9. Women of child-bearing age shall be tested for pregnancy and shall be offered contraceptive services either onsite or through referral.

 

This says to test.  The individual has the right to choose.  This is too prescriptive.  A test can be offered

12VAC30-130-5140. Covered services: medically monitored intensive inpatient services (adult) and medically monitored high intensity inpatient services (adolescent) (ASAM Level 3.7).

A. Medically monitored intensive inpatient services (adult) and medically monitored high intensity inpatient services (adolescent) (ASAM Level 3.7) settings for services. The facility-based providers provider of ASAM Level 3.7 services shall be licensed by DBHDS as an inpatient psychiatric unit with a DBHDS medical detoxification license, (i) a freestanding psychiatric hospital or inpatient psychiatric unit with a DBHDS medical detoxification license or managed withdrawal license; (ii) a residential crisis stabilization unit with a DBHDS medical detoxification license or managed withdrawal license; (iii) a substance abuse residential treatment services (RTS) for adults/children service for women with children with a DBHDS medical detoxification managed withdrawal license or a residential crisis stabilization unit with DBHDS medical detoxification license; (iv) a Level C (psychiatric residential treatment facility) provider; (v) a "mental health residential-children" provider with a substance abuse residential license and a DBHDS managed withdrawal license; (vi) a "managed withdrawal-medical detox adult residential treatment" provider; or (vii) a "medical detox-chemical dependency unit" for adults and shall be contracted by the BHSA DMAS or its contractor or the MCO. ASAM Level 3.7 providers shall meet the service components and staff requirements in this section.

 

3.7 has extensive additional requirements to include expensive medical personnel.  Rates for this service need to be reviewed.

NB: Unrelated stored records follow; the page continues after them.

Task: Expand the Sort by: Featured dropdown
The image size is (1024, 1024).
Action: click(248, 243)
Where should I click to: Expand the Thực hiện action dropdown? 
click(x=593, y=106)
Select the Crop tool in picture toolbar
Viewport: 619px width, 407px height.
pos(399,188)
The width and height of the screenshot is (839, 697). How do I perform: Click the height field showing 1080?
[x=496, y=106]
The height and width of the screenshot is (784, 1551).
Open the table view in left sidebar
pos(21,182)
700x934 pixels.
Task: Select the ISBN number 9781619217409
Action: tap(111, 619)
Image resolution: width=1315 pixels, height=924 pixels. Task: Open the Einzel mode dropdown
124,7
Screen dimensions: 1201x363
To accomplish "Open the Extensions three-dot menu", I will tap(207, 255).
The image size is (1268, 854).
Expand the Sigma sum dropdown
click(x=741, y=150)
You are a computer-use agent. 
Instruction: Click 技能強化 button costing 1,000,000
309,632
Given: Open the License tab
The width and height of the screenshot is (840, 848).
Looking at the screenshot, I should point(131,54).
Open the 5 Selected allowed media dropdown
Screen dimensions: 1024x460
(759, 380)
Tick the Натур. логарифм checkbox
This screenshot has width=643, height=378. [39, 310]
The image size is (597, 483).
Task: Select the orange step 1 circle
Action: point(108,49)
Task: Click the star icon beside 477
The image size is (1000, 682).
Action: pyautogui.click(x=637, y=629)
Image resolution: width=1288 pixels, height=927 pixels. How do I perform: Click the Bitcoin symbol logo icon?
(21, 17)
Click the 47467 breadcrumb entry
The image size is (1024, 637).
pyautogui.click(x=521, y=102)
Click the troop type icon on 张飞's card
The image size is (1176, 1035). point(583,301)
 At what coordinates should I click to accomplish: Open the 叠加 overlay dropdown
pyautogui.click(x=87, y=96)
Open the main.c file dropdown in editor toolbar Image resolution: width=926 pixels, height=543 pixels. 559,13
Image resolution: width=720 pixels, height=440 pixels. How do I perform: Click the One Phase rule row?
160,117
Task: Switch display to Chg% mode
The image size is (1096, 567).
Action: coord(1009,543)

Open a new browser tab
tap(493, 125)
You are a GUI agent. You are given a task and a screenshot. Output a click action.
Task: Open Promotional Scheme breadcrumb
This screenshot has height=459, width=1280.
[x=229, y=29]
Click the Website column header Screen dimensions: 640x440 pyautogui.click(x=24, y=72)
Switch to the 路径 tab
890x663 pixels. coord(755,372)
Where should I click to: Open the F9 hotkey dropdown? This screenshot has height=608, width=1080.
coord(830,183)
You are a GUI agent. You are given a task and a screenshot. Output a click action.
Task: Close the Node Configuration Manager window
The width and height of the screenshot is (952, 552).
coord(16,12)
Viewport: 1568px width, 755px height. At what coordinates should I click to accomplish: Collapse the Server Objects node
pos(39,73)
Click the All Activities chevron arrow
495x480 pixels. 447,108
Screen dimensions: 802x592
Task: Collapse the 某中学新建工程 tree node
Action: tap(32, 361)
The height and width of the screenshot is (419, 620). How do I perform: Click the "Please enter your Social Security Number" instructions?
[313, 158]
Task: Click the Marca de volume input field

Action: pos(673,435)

12VAC30-130-5140. Covered services: medically monitored intensive inpatient services (adult) and medically monitored high intensity inpatient services (adolescent) (ASAM Level 3.7).

1. Daily clinical services provided by an interdisciplinary team to involve appropriate medical and nursing services, as well as individual, group, and family activity services,  as appropriate  to the needs and current functioning level of the individual

 

It is not clinically appropriate and may often be contraindicated to begin therapy during acute withdrawal.  

 

Other areas that need to be changed.

 

Take out treatment history from ISP

It does not belong here.  It is not appropriate to have an assessment in an ISP.  ISP is for client goals and must be in client language.  Add treatment history as part of MDA assessment.  Adding in an assessment is inappropriate.

 

The assessment should be in the Assessment/ MDA.  The ISP should reflect needs/goals and preferences as indicated in the assessment.

 

Discharge Planning sections for 3.3, 3.5, 3.7 are confusing and unrealistic.  The time frames, especially for 3.7 is unrealistic and will result in lack on continuity of care.  Programs cannot wait for the MCO to approve a discharge plan before talking to potential future providers in a short term 7 day program.  This needs to be revamped.

 

Need to change time frame for the MDA Assessment in 3.7 programs to reflect that it is inappropriate to attempt to conduct a full psycho social history while the individual is in the acute phases of withdrawal.  While the current regs allow the PDE to be delayed due to individual illness/withdrawal, the service authorization for is still expected in 24 hour but includes information that is gathered in the MDA.  Specify that providers may complete service authorization form dimension 1 and 2 with 24 hours and complete the rest in 72 hours. Otherwise, the provider has to take the chance of not being paid or else must require a sick client to participate.